- CONSIGNE -
Transcrivez fidèlement le passage extrait, de « Il serait également » à « prévaudraient dans l’humanité. ».

Il serait également contraire à la bonne logique de tirer de l’état sauvage primitif l’idée que la morale est relative et contingente. En effet, de ce que les hommes auraient acquis graduellement les idées morales, il ne s’ensuivrait nullement que ces idées ne soient pas absolues. Les vérités scientifiques, les lois des mathématiques, les principes de l’astronomie, ont été l’objet de découvertes successives. L’humanité ne s’est mise que lentement en possession de ces vérités, et pourtant qui doute que ce ne soient de vraies vérités, des vérités objectives, indépendantes de la connaissance que l’homme peut acquérir. Les lois de Newton étaient aussi vraies au temps de Thalès que de nos jours, et elles ne cesseraient pas d’être vraies parce que des opinions contraires prévaudraient dans l’humanité.

- DOCUMENTS FOURNIS -
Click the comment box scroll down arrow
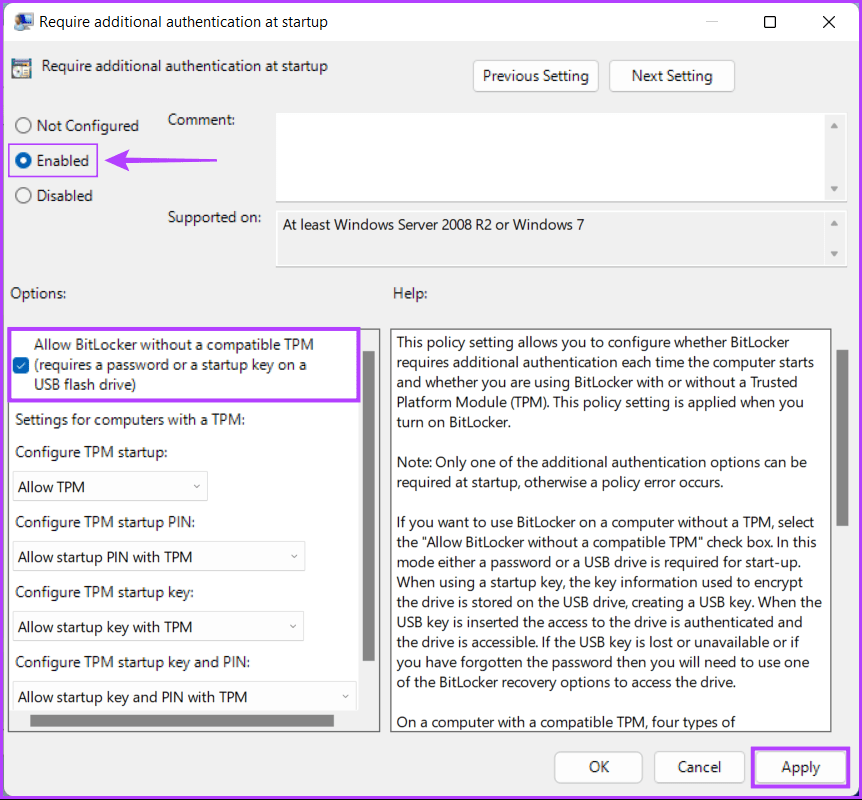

- CORRIGÉ -
Il serait également contraire à la bonne logique de tirer de l’état sauvage primitif l’idée que la morale est relative et contingente. En effet, de ce que les hommes auraient acquis graduellement les idées morales, il ne s’ensuivrait nullement que ces idées ne soient pas absolues. Les vérités scientifiques, les lois des mathématiques, les principes de l’astronomie, ont été l’objet de découvertes successives. L’humanité ne s’est mise que lentement en possession de ces vérités, et pourtant qui doute que ce ne soient de vraies vérités, des vérités objectives, indépendantes de la connaissance que l’homme peut acquérir. Les lois de Newton étaient aussi vraies au temps de Thalès que de nos jours, et elles ne cesseraient pas d’être vraies parce que des opinions contraires prévaudraient dans l’humanité.